Prefect Workflow Automation: Step-by-Step

A Comprehensive Guide to Automating Your Workflows

Lucca Miorelli

Published in

Poatek

6 min readAug 23, 2023

Introduction

For engineers used to Apache Airflow, Prefect presents a compelling alternative. While Airflow offers robust customization options and intricate DAG structures, Prefect’s intuitive design with features like the @task and @flow decorators provides a smoother workflow management experience. Prefect's emphasis on simplicity and observability can be a refreshing change for those seeking an efficient yet user-friendly workflow solution.

In this post, we will explore the main concepts of Prefect and learn how to deploy a flow and configure a simple infrastructure.

What is Prefect?

Prefect is a Python-based workflow management system, which allows you to build, test, and run workflows with ease. It provides a simple and intuitive way to define and execute complex workflows, making it an ideal tool for data engineering, machine learning, and other data-intensive applications.

Main Concepts of Prefect

Prefect introduces essential concepts that lay the foundation for crafting and executing workflows.

Some of the main concepts include:

🧱 Tasks: Building Blocks of Workflows

Tasks are the building blocks of workflows. They represent individual units of work that need to be performed as part of a larger workflow. Tasks can be anything from simple Python functions to complex data transformations or machine learning models. You can simply add the @task decorator to a function for it to become a Prefect task.

@task
def extract(endpoint:str):
 # Sends GET request to an endpoint
 r = requests.get(endpoint) 

 return r.json()   # returns response as json

🔄 Flows: Structuring Workflow Logic

Flows are the collection of tasks that make up a workflow. They define the dependencies between tasks and the order in which they need to be executed. Flows can be built using a simple and intuitive decorated Python function, which makes it easy to define complex workflows. The same convention goes for flows, so just decorate your function with @flow and you’re good to go.

@flow
def etl_pipeline():
   # Calls tasks in desired order
   json     = extract(ENDPOINT)  # Task 1
   df       = transform(json)    # Task 2
   response = load(df)           # Task 3

if __name__ == "__main__":
   etl_pipeline()

In the example above, the etl_pipeline flow orchestrates data extraction, transformation, and loading. The distinct tasks enhance observability throughout the workflow.

Example of Flow Run visualization by prefect.docs

By now, with this simple Python script, you can already run flows locally and take advantage of Prefect’s logging and observability capabilities. However, deploying and automating the execution of these flows requires Flow Deployment.

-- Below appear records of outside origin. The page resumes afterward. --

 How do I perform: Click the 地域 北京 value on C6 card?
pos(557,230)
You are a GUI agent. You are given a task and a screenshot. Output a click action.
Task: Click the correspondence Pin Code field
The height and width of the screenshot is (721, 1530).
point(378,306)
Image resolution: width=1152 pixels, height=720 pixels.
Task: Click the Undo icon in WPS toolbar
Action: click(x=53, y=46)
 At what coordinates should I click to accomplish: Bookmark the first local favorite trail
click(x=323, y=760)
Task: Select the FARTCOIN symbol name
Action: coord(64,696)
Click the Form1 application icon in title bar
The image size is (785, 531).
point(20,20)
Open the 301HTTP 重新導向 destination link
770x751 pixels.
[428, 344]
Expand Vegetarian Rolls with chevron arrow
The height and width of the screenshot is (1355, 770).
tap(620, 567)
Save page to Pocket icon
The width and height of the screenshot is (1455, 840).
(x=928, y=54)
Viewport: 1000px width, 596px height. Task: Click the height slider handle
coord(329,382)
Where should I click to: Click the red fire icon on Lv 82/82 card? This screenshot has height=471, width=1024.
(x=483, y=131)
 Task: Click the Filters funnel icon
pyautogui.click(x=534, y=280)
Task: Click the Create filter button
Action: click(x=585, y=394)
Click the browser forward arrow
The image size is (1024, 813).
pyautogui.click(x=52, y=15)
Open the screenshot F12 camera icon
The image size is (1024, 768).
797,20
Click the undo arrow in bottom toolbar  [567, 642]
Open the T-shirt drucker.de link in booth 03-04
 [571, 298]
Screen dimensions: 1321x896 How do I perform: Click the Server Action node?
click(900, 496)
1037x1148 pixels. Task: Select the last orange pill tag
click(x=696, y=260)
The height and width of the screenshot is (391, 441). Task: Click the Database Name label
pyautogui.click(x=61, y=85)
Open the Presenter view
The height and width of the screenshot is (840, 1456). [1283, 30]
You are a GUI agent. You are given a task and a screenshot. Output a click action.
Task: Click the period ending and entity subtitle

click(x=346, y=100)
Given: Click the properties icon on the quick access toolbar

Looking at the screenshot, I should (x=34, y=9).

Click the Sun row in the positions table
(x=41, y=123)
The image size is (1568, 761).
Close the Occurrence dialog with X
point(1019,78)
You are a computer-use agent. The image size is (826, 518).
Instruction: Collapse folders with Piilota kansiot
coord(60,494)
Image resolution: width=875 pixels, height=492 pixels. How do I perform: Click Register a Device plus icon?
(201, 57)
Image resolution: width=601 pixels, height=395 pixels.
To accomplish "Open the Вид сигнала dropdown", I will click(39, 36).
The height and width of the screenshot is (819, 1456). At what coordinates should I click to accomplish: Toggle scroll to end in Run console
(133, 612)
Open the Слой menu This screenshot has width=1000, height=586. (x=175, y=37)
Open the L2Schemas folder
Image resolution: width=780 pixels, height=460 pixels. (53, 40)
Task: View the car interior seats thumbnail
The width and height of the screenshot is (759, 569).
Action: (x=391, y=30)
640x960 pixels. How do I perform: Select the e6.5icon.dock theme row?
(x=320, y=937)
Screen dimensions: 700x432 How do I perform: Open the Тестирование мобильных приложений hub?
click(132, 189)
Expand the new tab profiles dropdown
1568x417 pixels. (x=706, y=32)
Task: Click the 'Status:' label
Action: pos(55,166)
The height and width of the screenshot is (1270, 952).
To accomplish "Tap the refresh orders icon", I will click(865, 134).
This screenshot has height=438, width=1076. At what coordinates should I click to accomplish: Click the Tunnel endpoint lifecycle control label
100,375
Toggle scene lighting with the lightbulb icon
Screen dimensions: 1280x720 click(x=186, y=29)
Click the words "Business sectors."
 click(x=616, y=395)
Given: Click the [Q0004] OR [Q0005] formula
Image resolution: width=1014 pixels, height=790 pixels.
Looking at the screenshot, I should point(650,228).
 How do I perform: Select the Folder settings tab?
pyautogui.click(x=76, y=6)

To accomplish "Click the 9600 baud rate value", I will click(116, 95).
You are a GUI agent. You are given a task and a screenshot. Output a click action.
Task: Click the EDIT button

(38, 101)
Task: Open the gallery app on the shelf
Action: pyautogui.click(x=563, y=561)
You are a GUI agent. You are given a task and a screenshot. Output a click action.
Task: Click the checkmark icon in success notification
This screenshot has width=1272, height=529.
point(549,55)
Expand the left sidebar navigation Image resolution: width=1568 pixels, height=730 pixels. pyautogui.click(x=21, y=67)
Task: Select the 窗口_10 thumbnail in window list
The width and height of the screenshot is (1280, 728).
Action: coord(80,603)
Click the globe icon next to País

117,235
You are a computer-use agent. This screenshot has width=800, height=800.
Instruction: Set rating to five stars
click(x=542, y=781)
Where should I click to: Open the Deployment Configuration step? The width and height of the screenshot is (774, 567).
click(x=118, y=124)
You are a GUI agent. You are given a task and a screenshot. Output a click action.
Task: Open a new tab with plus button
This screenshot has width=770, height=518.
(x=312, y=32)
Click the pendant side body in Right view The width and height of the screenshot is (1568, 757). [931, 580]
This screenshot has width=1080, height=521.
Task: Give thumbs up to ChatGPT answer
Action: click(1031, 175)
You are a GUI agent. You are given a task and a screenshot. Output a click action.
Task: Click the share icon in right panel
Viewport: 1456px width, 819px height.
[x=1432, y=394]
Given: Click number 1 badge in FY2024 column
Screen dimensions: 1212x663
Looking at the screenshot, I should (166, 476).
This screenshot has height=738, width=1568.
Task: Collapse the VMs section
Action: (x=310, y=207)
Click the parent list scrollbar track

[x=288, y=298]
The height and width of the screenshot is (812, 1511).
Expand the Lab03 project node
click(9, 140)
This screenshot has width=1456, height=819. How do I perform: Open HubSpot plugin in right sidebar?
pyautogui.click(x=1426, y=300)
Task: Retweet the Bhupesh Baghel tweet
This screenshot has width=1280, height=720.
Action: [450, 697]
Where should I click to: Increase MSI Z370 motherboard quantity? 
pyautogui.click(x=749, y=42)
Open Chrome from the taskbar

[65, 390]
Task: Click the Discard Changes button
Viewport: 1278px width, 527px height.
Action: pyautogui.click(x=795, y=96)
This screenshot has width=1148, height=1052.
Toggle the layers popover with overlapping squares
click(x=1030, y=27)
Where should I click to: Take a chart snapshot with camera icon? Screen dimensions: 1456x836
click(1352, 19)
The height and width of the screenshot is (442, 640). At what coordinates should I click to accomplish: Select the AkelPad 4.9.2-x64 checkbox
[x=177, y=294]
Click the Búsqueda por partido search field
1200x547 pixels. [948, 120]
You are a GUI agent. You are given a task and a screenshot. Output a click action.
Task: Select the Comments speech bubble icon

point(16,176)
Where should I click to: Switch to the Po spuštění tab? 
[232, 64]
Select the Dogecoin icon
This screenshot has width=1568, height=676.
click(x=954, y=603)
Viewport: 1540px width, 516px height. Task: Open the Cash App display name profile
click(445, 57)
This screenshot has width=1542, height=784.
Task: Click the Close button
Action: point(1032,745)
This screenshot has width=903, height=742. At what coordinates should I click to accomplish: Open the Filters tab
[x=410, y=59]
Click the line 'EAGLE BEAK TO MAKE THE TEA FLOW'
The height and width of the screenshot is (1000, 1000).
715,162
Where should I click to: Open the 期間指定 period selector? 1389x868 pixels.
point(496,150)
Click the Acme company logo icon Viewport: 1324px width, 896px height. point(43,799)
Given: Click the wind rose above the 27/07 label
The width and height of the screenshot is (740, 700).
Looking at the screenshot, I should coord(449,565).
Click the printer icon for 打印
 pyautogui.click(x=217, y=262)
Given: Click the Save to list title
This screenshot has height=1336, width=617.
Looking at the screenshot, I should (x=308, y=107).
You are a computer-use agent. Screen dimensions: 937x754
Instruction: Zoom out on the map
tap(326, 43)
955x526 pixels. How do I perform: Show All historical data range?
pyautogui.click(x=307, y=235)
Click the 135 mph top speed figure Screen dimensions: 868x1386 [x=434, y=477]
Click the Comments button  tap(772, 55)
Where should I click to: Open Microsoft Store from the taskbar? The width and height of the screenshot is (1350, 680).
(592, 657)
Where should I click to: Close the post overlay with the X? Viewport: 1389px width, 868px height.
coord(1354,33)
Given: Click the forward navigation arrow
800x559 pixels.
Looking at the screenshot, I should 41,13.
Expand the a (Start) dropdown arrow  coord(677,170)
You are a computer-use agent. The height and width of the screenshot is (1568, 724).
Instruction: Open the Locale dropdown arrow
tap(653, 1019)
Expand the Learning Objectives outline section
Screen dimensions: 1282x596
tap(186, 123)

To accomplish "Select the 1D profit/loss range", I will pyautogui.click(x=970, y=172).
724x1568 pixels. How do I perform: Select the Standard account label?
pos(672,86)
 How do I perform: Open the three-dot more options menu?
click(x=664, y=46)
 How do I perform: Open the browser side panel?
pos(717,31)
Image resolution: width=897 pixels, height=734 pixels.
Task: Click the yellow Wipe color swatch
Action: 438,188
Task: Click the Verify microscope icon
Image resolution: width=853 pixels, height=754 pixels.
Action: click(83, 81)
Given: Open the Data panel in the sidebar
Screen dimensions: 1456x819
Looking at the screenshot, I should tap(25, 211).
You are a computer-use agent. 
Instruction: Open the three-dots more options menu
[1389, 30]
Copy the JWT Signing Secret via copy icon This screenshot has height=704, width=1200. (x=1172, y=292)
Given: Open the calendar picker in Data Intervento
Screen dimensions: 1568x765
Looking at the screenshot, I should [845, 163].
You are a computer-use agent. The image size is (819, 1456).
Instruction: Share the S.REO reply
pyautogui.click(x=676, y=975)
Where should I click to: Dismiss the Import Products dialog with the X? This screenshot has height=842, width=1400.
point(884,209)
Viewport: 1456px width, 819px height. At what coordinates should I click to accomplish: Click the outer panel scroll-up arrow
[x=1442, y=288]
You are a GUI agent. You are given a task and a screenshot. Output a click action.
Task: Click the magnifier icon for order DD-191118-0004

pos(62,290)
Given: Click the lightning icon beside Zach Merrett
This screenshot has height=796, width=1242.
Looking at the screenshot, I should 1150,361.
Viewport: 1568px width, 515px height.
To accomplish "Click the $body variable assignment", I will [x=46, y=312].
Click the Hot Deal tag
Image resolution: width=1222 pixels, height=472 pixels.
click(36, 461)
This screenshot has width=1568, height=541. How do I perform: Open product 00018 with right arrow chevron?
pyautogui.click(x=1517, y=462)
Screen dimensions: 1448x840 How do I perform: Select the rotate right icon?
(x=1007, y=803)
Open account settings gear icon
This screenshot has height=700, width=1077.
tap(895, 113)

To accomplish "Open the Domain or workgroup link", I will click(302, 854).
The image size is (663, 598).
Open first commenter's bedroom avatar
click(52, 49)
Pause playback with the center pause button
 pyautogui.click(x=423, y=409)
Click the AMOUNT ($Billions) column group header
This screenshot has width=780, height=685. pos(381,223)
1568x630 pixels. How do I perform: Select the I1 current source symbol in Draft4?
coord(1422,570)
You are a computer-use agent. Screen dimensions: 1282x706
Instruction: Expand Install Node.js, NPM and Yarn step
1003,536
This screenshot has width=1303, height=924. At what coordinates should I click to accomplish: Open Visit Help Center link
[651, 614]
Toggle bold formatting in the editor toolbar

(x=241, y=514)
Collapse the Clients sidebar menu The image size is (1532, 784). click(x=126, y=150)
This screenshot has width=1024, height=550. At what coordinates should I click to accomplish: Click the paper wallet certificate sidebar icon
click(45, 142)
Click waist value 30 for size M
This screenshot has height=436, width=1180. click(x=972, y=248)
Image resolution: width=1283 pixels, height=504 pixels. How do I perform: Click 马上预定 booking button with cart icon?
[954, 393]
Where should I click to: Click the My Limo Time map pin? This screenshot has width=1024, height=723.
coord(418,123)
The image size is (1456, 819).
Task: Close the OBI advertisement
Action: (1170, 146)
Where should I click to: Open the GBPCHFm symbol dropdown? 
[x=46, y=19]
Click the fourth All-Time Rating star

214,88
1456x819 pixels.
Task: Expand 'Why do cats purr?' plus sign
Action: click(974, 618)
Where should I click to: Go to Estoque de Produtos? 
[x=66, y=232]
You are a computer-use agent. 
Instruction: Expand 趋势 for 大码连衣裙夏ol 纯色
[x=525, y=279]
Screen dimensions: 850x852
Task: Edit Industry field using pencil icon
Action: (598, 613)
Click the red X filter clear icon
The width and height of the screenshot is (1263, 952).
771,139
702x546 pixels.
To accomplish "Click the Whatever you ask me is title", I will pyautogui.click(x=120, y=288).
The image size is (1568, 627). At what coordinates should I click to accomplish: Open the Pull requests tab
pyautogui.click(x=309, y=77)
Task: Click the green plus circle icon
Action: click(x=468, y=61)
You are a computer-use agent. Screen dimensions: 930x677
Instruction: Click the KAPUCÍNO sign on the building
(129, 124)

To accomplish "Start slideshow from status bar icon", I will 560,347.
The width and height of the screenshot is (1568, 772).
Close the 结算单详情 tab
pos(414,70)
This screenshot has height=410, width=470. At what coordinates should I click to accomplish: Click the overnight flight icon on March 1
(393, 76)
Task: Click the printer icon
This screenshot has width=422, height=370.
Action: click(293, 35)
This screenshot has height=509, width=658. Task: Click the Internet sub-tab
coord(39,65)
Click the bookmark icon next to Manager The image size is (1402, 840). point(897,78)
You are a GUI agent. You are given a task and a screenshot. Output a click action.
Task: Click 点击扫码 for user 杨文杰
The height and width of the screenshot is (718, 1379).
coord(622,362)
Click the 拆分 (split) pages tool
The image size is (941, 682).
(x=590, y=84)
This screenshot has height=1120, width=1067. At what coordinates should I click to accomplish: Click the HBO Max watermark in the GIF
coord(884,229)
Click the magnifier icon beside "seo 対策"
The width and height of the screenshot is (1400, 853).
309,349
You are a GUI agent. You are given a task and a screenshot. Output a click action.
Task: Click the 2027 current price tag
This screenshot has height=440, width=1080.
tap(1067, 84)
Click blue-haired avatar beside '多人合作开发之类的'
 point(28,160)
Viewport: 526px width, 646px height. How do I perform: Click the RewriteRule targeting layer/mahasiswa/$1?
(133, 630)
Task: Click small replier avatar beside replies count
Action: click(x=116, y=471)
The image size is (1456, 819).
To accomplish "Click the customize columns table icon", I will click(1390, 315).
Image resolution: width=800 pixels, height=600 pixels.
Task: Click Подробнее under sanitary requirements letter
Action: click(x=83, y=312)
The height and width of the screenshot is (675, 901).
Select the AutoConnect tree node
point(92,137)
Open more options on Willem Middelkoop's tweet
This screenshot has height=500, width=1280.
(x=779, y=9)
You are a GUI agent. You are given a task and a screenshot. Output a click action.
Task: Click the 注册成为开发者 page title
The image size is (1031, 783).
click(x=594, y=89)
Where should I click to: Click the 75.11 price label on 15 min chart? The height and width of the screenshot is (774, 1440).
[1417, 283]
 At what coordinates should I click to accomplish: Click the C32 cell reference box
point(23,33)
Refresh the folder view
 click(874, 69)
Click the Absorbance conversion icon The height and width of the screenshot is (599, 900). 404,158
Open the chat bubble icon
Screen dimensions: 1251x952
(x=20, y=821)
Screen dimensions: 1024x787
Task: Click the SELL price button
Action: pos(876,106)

✅ Flow Deployment: Orchestrating Execution

A deployment is an entry-point to a flow which contains all information about its configuration. By deploying a flow, you’re saying to Prefect’s API what, how and where the flow will be run.

The configuration is all written in a yaml file, which works like a recipe. The process is simplified by using the CLI command prefect deployment build, which generates the configuration automatically.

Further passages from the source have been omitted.